Kemp’s office declined to comment on pending legislation.

Dollar Signs and Jobs

The data center industry, suddenly playing defense in state capitals, has been trying to emphasize their benefits, particularly in rural areas. Dan Diorio of the Data Center Coalition told Georgia lawmakers in January the facilities “support thousands of jobs across the state” and “provide a massive stable property tax base.”

Local governments can see property tax revenue, payments in lieu of taxes, and sales tax revenue from the surge in construction workers in the community, said Lynn McKee, director of the commercial real estate master’s program at Georgia State University.

And while rural areas are usually unlikely candidates for new housing developments, office buildings or shopping centers, data centers can generate property tax revenue equaling about one-third of a county’s budget, he said.
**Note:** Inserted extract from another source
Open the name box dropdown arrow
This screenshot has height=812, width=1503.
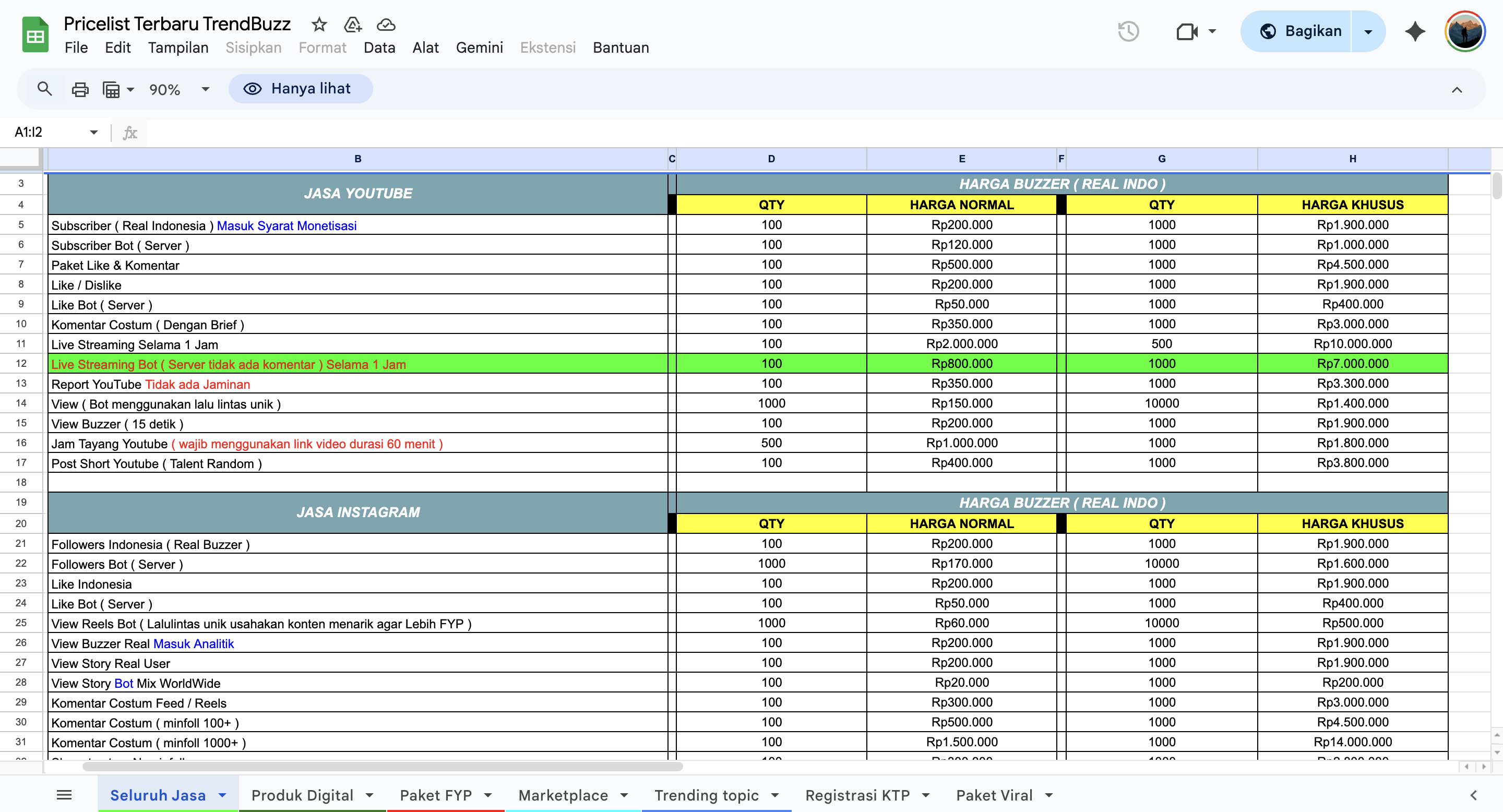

“A lot of people are missing the benefits that a data center brings, particularly in comparison to what else could go there,” McKee said.

Data centers now support 25 million man-hours in Georgia—roughly half the work output of about 22,000 construction workers, said Kenny Mullins, business manager of the Atlanta North Georgia Building Trades Council, and a defender of the industry’s tax incentive.

Kenny Mullins says ending the tax break could cost jobs.
Kenny Mullins says ending the tax break could cost jobs.
Photographer: Daniel Moore/Bloomberg Law

Mullins, a longtime electrical worker, said the state would be breaking a promise to the industry and workers if the exemption goes away next year, instead of the current sunset date of 2032.

Google, Amazon, Meta, Microsoft, and QTS have all built a substantial Georgia footprint. Switch—a developer that lobbied so hard for the 2018 tax exemption that the legislation was dubbed the “Switch bill”—built a sprawling campus 20 miles west of Atlanta right after the bill passed.

“We’re gonna have a lot of people looking for new work and trying to find jobs,” Mullins said.

A Divisive Project

Brass, who grew up in Newnan, the Coweta County seat, believes Georgia politics has shifted against the tax exemption as hyperscale projects have caused controversy across the state.

Angry residents have packed normally mundane hearings on zoning and permits from Jones County, in central Georgia, to Columbia County, in the northeast. In Monroe County, near Macon, commissioners voted unanimously last year to reject a rezoning proposal for a data center.

Prologis, the developer of Project Sail in Coweta County, chose the location “primarily because of its proximity to existing power infrastructure,” Mattie Sorrentino, a company spokesperson, said in a statement. “Energy can be delivered efficiently without the need for new transmission lines through other parts of Coweta County, minimizing disruption to the broader community.”

The company claims the project would generate $100 million annually in tax revenue to Coweta County and employ 270 full-time workers at a total annual payroll of $23 million. The project cannot raise existing residential power rates under a state utility rule, and it won’t raise water rates because the county water authority can meet demand, the company said.

Ron Bockrath, a retired engineer, has told Coweta County commissioners he worries about the noise and energy impact of the data center project slated to be built next to his home.
Ron Bockrath, a retired engineer, has told Coweta County commissioners he worries about the noise and energy impact of the data center project slated to be built next to his home.
Photographer: Daniel Moore/Bloomberg Law

The county commissioners are expected to decide in the coming weeks whether to change zoning from rural conservation land to industrial, paving the way for the data center proposal to proceed.

By that time, state lawmakers should have also resolved if the project, and others like it, will generate or avoid millions in taxes going forward.

Brass, the Senate Rules Committee chairman, says his bill is a commonsense response to local opposition and that data centers would still find plenty of other reasons to build in Georgia. He is also negotiating with Kemp’s office to avoid another veto.

“We’re just seeing the tip of the iceberg on AI,” Brass said. “I think the governor will see that, and I think he knows the game has changed.”